--- Your objective ---
Scan the material that follows for lines with "Crowns". Answer with how many there are, nothing else.

• • • • • • •

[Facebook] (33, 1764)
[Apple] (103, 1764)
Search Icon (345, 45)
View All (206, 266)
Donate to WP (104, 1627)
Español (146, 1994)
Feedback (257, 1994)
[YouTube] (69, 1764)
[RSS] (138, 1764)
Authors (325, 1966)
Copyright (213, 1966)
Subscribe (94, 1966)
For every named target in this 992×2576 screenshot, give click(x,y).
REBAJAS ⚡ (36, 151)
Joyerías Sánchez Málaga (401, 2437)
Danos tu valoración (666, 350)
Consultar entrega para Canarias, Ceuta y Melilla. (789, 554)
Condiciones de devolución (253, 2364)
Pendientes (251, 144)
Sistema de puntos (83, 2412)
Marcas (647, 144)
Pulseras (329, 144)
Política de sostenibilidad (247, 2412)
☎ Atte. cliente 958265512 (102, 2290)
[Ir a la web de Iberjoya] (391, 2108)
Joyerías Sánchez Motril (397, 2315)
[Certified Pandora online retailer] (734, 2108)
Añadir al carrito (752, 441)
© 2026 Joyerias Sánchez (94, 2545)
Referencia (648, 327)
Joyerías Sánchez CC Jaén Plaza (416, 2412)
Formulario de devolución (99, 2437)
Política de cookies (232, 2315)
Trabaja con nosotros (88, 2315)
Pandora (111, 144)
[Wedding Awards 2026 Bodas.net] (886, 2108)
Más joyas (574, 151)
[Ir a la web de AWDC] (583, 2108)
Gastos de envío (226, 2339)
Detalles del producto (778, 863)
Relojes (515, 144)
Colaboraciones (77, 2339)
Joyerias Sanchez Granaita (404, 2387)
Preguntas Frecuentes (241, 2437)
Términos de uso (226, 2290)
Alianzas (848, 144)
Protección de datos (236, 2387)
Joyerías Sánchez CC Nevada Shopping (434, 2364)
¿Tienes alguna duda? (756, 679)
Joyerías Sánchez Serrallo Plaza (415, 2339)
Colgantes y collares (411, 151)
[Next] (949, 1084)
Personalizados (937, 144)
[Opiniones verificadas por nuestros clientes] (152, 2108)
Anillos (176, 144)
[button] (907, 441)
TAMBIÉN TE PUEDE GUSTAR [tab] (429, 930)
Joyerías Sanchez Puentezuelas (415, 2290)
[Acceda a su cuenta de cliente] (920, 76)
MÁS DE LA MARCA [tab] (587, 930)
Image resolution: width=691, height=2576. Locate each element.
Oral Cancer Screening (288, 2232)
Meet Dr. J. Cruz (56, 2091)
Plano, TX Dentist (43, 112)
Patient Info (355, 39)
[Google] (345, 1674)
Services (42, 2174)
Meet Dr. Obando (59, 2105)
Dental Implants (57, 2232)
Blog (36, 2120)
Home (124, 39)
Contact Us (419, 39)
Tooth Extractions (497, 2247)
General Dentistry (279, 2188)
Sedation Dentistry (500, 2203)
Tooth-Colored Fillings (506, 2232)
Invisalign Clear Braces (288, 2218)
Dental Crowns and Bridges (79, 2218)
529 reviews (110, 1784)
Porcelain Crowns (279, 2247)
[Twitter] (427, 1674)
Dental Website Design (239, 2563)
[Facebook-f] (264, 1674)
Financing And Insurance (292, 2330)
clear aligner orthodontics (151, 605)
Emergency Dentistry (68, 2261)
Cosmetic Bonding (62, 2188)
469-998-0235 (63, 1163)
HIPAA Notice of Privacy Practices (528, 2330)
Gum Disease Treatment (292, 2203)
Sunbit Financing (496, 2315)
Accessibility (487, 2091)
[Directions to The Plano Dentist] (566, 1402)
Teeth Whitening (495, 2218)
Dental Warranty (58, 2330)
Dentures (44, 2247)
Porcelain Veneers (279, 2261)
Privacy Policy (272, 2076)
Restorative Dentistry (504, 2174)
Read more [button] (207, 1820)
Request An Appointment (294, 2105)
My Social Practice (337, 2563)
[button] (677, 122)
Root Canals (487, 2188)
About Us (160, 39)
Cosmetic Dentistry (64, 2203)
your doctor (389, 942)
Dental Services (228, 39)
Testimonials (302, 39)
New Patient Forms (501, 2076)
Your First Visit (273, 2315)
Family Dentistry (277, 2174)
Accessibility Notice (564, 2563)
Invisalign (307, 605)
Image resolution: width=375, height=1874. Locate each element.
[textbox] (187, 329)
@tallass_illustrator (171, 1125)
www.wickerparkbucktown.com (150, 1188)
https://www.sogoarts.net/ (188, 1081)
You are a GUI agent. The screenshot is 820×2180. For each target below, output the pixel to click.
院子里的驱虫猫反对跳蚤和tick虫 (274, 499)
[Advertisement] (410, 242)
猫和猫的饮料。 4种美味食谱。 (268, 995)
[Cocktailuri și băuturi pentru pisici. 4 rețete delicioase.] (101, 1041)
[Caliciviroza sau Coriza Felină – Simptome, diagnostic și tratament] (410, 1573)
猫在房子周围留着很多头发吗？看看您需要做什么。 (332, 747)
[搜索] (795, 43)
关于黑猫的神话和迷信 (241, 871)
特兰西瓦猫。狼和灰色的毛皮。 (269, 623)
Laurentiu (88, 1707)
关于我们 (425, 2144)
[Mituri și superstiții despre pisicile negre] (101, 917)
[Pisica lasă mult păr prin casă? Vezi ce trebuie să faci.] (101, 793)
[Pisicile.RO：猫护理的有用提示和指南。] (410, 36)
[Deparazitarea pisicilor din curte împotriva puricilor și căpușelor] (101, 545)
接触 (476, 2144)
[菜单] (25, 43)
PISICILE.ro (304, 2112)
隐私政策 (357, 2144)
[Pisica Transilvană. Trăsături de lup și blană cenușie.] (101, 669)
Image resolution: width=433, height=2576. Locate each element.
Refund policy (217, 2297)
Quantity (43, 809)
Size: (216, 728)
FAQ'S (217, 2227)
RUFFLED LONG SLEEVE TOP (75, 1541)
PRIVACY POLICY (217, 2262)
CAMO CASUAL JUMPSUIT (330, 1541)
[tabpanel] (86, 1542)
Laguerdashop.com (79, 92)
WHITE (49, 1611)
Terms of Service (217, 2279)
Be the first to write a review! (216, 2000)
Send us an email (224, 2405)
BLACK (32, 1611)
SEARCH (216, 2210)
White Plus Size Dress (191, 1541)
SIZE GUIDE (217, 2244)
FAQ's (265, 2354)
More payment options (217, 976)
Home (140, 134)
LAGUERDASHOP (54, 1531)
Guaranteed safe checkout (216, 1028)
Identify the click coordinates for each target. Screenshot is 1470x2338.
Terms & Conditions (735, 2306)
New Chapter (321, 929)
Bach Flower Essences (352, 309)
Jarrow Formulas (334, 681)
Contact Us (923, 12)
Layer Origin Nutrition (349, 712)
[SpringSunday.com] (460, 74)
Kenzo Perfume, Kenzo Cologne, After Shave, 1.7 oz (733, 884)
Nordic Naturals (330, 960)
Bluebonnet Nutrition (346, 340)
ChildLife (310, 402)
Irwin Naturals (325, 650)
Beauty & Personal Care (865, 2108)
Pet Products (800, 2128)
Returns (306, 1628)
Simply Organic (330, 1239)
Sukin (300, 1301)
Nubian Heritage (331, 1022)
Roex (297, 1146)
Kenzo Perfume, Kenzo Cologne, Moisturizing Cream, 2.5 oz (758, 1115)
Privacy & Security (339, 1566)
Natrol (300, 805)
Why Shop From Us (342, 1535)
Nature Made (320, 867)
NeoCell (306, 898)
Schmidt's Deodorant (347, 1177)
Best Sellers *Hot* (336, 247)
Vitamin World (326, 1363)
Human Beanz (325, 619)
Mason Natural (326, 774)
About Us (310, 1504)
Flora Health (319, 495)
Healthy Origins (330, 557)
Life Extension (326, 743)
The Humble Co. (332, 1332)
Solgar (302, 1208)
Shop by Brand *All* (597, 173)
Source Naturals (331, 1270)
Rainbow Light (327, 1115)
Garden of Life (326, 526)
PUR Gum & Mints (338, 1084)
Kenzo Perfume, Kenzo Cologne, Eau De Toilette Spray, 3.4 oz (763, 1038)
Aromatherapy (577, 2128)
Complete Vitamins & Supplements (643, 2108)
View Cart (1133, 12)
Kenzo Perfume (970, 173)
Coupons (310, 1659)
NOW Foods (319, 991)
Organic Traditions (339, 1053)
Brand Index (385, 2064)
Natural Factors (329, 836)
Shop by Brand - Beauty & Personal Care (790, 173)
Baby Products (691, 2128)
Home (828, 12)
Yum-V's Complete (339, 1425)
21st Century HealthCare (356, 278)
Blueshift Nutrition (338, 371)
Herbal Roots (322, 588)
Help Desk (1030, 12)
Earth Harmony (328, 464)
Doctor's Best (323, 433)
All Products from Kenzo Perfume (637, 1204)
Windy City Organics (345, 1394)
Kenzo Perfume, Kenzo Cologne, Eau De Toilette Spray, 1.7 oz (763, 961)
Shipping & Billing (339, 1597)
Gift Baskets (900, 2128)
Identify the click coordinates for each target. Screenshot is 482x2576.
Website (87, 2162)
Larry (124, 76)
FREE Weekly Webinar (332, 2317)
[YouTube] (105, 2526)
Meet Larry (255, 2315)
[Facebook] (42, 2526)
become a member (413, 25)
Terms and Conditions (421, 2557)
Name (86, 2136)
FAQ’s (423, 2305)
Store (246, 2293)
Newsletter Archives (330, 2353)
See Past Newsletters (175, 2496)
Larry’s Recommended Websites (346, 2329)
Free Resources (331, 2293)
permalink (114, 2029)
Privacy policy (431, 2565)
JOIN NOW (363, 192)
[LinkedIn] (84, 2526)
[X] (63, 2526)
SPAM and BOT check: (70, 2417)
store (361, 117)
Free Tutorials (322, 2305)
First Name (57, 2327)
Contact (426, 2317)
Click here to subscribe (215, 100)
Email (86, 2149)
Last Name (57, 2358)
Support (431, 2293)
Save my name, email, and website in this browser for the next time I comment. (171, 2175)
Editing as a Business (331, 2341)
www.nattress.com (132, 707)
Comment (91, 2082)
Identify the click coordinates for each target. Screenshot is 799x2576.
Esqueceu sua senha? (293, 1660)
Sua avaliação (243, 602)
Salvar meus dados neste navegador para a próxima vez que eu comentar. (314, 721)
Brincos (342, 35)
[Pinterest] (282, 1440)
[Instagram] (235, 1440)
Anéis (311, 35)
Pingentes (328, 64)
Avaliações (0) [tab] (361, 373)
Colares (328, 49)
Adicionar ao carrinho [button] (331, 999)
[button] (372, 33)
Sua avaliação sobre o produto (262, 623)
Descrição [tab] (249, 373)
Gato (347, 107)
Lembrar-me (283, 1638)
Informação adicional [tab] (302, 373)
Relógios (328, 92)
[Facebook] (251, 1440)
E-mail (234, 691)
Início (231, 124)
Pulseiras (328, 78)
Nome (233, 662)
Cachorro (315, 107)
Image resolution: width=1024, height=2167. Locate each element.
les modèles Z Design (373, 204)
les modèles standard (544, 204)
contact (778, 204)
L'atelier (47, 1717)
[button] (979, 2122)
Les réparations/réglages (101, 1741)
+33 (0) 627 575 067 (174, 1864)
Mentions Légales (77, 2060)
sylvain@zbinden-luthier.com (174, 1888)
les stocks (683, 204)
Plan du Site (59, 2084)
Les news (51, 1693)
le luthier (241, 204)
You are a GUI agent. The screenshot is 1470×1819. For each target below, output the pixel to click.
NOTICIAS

• • • • • • •

--- Exercise output ---
2